== Selección

La psicología ha revelado cómo en determinados momentos de extremada carencia física las motivaciones humanas se reducen a lo más elemental: hambre y sed. Hasta el sexo queda relegado. No resta, pues, sino el «instinto de conservación», forma biológica de la «afirmación de sí mismo». Ahora bien, eso es lo básico; pero el hombre se encuentra más allá. Lo básico no es lo esencial, sino que el hombre ­lo humano­ es hacia arriba y hacia adelante. O como dice Pascal: «el hombre supera infinitamente al hombre». El hombre es un ser abierto al mundo y a los demás: ése es su mundo, en el que categorías como «ajuste» y «adaptación» ­que permiten al animal conservar su existencia en su medio ambiente­ son claramente insuficientes; no se trata ya de adaptarse y conservarse en la existencia, se trata de relacionarse. De este modo parece evidente que la «afirmación de sí mismo» ­aún a los niveles superiores­, cuando se torna en exclusiva y excluyente, se contrapone a la vida en relación y a la realización de lo estrictamente humano.

b) El don de sí

El fracaso de la relación pone de manifiesto que hay algo más radical en el hombre que el puro ser-en-relación, un núcleo profundo de lo humano del que procede la disposición favorable a la relación. Esta deriva en solitariedad ­generalmente disfrazada bajo lo que Jaspers llama «el intento desesperado de una comunidad de los solitarios»­ cuando procede de la exclusiva afirmación de sí mismo. Sólo cuando la relación se basa en la afirmación del otro y en el «don de sí» se convierte en algo positivo y creador ya que es manifestación del poder y de la fuerza mas radicales que posee el hombre: el amor. El amor es «el tema» del hombre: ocupa a la religión, a la filosofía, a la poesía, al arte. Cuando se le dedica un amplio discurso, se tiene finalmente la impresión de haberse perdido en cuestiones secundarias; si se habla breve y sobriamente, entonces parece que no se ha pasado del umbral del tema; si se opta por callar ­quizá lo más sabio­, el vacío producido se torna demasiado evidente. Y es que el amor no es algo que pueda conceptualizarse sin más. Es una realidad absolutamente original, que no puede reducirse a ninguna otra. Sólo puede ser captado en la experiencia, como algo que nos sobreviene y que se nos regala inesperadamente, o como algo por completo «distinto» de todo lo demás, que surge en nosotros en el estupor de la sorpresa. Ese carácter de «lo totalmente distinto» se pone de manifiesto en el hecho de que es quizá la única experiencia ante la que uno debe preguntarse: ¿qué me está pasando? En ese momento, todo intento «explicativo» ­es decir, todo intento de analizar sus causas y sus elementos, y de reducirlo a otras experiencias mejor conocidas­ fracasa por completo: el amor es siempre otra cosa. No es emoción, ni deseo, ni sentimiento, aunque los provoque y le acompañen: «El amor lleva consigo su propia evidencia, inconmensurable con la evidencia de la razón... Por ello es accesible a la intuición, pero no puede ser definido» (M. Scheler). Es decir: el amor sólo puede ser comprendido ­no explicado­ desde dentro, desde su propia presencia, no en la objetividad de la ausencia.

====

Problema planteado a: Extrae todas las líneas de los registros que contienen la palabra "computer", distinguiendo entre mayúsculas y minúsculas.

== Registros

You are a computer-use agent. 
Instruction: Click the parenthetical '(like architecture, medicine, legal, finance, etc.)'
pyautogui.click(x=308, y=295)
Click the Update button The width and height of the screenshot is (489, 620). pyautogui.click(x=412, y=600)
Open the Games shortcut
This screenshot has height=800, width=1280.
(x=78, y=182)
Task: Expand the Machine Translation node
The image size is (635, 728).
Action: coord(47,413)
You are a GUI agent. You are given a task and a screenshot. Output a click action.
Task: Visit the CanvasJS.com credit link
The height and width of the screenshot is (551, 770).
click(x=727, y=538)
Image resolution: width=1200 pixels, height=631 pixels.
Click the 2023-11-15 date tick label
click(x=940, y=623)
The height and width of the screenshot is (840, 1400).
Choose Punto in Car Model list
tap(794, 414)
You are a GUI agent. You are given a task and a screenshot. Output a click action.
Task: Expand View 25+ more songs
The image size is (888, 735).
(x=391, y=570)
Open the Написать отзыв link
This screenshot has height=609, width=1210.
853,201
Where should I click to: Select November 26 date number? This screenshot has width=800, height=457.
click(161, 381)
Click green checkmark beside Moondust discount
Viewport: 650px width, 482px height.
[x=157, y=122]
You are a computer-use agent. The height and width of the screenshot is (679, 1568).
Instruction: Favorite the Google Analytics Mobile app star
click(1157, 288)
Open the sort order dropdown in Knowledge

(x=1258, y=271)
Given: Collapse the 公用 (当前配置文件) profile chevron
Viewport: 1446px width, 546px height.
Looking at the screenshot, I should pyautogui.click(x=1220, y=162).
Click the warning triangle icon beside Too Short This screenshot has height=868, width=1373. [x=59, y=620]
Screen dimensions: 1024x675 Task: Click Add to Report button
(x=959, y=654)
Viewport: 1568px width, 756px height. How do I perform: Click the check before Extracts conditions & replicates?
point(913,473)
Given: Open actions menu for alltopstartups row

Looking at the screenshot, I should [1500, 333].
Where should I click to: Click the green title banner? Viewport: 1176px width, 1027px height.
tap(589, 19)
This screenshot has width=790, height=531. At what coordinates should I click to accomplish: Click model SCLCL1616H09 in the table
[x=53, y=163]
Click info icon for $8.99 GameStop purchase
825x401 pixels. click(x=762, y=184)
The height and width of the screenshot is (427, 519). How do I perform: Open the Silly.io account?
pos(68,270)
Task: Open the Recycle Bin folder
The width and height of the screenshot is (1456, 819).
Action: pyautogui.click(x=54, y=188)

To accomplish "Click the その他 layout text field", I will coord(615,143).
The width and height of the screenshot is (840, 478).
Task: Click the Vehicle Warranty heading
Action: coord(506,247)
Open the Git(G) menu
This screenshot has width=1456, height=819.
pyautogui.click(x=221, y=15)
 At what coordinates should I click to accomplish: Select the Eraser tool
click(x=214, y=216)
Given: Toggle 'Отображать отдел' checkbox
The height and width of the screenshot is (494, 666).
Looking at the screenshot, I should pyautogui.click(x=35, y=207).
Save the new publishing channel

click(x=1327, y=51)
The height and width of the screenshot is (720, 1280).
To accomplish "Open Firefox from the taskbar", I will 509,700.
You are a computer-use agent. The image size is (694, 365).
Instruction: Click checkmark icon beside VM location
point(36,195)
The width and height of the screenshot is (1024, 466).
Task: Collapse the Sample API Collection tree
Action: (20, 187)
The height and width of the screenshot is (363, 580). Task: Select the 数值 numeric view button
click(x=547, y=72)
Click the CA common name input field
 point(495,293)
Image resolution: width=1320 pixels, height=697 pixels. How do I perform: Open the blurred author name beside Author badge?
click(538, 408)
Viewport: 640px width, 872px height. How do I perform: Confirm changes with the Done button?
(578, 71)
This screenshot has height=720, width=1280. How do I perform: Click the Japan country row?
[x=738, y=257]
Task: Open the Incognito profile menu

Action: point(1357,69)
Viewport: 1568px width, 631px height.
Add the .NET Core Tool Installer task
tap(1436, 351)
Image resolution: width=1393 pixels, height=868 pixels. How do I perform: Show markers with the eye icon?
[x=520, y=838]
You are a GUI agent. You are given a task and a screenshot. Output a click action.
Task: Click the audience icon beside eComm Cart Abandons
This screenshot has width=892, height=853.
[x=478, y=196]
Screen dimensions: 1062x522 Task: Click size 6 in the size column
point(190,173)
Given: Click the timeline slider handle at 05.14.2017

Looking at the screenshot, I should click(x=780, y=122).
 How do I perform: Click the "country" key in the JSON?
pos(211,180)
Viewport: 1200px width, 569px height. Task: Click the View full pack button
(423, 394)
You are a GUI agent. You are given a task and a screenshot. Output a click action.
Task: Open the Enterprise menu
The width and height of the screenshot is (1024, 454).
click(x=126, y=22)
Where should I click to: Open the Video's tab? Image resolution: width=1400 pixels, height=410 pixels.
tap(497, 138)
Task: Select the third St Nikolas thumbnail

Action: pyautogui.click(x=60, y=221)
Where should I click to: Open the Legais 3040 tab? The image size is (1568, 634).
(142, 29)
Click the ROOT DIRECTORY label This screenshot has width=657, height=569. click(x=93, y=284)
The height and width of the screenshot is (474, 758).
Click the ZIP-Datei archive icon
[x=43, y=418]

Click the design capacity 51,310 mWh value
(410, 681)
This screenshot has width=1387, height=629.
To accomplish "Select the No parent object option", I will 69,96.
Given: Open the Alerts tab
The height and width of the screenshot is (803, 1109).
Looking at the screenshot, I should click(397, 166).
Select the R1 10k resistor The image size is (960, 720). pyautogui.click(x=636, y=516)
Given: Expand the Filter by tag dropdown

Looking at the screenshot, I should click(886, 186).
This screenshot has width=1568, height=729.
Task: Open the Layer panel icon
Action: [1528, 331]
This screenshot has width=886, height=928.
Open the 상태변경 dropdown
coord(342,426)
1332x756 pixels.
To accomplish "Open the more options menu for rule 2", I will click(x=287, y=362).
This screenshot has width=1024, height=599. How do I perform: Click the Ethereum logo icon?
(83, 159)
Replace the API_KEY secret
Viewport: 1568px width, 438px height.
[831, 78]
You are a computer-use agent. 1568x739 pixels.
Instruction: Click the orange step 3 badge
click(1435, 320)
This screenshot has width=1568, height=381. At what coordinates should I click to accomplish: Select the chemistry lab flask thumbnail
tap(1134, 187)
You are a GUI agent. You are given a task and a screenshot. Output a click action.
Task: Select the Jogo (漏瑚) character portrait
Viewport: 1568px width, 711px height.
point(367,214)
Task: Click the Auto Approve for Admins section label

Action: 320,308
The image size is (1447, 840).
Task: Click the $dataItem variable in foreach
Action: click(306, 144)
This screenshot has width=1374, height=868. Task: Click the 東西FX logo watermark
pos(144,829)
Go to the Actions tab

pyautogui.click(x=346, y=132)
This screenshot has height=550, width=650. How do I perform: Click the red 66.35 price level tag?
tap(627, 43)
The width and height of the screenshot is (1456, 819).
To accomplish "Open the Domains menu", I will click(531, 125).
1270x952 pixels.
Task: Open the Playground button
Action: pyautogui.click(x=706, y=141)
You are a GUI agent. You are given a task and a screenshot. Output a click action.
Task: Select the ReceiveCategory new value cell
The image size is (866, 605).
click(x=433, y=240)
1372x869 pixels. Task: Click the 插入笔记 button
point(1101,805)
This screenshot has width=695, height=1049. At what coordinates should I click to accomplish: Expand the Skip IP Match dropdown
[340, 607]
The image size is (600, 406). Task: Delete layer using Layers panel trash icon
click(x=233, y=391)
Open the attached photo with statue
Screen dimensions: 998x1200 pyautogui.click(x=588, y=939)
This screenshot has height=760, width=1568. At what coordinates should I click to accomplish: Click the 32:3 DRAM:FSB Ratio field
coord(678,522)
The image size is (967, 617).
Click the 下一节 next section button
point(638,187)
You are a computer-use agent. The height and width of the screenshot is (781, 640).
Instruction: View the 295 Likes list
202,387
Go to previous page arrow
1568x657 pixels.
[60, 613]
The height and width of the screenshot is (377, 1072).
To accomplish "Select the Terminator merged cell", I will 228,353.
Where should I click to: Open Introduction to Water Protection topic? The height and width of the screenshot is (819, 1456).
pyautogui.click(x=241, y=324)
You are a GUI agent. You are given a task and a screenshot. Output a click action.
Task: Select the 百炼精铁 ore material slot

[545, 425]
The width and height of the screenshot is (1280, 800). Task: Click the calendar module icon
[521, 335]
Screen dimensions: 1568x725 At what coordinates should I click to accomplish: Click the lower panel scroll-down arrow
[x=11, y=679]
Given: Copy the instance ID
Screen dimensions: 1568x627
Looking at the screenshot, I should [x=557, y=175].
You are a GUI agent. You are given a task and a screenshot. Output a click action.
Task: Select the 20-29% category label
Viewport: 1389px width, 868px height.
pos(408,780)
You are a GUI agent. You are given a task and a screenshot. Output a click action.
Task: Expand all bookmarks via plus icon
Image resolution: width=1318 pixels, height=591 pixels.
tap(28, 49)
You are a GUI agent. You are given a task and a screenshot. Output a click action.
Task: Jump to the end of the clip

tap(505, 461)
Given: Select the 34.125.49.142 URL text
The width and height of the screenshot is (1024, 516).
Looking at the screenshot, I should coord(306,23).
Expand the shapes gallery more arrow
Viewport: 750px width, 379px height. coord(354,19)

====

Problema planteado b: Según el texto sobre el amor, ¿qué ámbitos se ocupan del amor por ser «el tema» del hombre?

Respuesta desarrollada a:
You are a computer-use agent. 
You are a computer-use agent. The height and width of the screenshot is (679, 1568).
You are a computer-use agent. The image size is (694, 365).
You are a computer-use agent. 1568x739 pixels.
You are a computer-use agent. The height and width of the screenshot is (781, 640).

Respuesta desarrollada b: La religión, la filosofía, la poesía y el arte.